## WHAT TO PRODUCE
Copy out each line in the listing below where the word "August" appears.

## DATA TO EXAMINE
++++++
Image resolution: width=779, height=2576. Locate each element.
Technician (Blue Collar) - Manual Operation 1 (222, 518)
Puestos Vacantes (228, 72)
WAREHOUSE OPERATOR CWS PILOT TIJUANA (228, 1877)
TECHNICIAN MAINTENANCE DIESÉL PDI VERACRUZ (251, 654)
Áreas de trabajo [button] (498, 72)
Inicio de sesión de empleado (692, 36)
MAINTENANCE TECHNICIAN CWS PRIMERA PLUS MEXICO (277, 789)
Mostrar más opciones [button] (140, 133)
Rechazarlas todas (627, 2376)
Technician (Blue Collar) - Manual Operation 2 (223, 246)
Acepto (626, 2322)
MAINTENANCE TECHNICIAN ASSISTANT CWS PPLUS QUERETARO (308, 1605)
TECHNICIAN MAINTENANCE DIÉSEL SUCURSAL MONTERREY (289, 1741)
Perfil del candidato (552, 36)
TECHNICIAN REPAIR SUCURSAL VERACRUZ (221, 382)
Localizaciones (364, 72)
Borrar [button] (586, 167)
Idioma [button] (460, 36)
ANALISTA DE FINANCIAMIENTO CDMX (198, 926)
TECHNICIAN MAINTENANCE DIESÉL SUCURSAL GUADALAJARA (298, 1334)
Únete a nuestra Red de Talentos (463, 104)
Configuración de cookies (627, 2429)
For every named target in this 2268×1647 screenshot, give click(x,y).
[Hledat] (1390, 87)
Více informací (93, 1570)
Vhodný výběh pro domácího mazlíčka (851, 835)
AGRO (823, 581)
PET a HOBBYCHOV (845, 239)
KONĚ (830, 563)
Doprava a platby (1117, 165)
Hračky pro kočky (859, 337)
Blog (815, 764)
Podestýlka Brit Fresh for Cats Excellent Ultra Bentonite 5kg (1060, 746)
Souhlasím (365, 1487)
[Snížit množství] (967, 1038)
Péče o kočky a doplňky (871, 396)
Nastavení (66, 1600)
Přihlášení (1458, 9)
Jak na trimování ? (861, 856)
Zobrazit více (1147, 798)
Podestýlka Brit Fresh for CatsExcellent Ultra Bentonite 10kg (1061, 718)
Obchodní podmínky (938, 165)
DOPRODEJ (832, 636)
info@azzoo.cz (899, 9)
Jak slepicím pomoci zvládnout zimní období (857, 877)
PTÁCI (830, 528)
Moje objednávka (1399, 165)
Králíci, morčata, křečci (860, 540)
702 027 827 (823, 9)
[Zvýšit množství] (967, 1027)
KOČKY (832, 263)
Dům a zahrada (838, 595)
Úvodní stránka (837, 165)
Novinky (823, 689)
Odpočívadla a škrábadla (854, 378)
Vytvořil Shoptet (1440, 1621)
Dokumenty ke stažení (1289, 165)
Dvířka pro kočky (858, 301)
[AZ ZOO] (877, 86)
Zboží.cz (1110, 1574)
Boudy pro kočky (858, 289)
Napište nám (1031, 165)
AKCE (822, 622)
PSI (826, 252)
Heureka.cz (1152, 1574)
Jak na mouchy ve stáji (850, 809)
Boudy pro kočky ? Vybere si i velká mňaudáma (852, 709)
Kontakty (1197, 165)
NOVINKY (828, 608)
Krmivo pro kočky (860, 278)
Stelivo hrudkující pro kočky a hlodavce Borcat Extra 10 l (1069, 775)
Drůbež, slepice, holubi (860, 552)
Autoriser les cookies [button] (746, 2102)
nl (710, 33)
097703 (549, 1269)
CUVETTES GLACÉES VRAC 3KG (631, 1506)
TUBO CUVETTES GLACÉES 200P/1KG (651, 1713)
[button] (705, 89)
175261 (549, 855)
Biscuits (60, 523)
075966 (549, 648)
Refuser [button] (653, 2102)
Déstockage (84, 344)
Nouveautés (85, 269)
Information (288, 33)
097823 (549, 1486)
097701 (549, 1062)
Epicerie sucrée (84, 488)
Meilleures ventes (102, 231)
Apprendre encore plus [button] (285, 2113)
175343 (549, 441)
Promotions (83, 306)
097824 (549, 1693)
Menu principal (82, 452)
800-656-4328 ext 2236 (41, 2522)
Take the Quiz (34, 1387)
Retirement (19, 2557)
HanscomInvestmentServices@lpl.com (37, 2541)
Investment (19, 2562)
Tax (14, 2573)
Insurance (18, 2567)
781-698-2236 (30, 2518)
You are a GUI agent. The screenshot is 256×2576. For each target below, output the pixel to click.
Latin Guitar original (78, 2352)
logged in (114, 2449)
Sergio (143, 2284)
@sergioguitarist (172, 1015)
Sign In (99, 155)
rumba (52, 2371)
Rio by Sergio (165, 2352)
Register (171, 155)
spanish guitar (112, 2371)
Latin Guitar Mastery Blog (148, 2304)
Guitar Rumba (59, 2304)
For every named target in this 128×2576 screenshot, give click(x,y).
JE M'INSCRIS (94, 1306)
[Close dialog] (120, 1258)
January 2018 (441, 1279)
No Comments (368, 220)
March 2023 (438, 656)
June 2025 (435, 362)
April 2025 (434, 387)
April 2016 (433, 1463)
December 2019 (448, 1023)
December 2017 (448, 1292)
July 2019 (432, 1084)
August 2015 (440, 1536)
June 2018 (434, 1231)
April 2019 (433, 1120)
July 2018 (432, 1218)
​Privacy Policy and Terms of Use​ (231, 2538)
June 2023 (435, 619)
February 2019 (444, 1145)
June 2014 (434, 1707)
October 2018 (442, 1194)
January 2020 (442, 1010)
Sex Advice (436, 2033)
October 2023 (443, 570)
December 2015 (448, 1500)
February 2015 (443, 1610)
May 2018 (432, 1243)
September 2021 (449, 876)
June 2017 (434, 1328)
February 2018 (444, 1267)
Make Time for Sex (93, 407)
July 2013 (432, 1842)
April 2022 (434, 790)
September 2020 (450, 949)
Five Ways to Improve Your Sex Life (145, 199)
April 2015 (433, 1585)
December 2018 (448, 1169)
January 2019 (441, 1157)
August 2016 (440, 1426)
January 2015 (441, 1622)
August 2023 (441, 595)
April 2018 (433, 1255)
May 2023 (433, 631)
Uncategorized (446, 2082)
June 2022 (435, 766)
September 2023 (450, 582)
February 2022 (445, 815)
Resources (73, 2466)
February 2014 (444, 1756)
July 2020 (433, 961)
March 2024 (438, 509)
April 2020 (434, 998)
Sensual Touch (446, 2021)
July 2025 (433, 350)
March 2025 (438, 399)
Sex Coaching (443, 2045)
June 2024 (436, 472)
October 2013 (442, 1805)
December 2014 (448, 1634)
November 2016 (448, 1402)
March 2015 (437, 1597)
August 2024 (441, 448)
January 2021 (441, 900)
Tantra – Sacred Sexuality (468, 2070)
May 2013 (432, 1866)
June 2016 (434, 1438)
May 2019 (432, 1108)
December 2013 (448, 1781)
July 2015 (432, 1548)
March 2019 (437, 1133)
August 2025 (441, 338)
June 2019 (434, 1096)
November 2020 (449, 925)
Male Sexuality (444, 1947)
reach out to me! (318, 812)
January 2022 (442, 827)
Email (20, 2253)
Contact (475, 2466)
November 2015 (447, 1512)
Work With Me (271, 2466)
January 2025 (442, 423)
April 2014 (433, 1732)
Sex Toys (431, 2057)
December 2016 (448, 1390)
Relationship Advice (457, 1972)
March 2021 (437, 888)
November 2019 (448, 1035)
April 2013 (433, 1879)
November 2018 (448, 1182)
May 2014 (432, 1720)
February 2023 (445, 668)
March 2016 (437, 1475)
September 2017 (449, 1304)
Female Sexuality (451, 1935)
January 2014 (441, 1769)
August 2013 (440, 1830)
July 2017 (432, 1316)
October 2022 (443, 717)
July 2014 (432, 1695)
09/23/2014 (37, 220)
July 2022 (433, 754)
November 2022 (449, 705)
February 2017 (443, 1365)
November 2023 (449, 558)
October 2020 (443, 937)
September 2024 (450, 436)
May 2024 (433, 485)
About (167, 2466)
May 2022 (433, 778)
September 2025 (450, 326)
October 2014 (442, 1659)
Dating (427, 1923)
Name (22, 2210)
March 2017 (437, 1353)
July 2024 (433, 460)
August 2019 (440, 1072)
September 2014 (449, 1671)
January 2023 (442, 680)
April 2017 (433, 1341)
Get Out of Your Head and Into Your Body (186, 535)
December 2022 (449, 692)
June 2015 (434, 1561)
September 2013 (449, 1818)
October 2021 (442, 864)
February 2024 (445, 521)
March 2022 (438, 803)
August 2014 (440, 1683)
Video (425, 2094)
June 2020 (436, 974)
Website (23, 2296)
++++++
## RESPONSE TO THE EXERCISE
August 2015 (440, 1536)
August 2016 (440, 1426)
August 2023 (441, 595)
August 2024 (441, 448)
August 2025 (441, 338)
August 2013 (440, 1830)
August 2019 (440, 1072)
August 2014 (440, 1683)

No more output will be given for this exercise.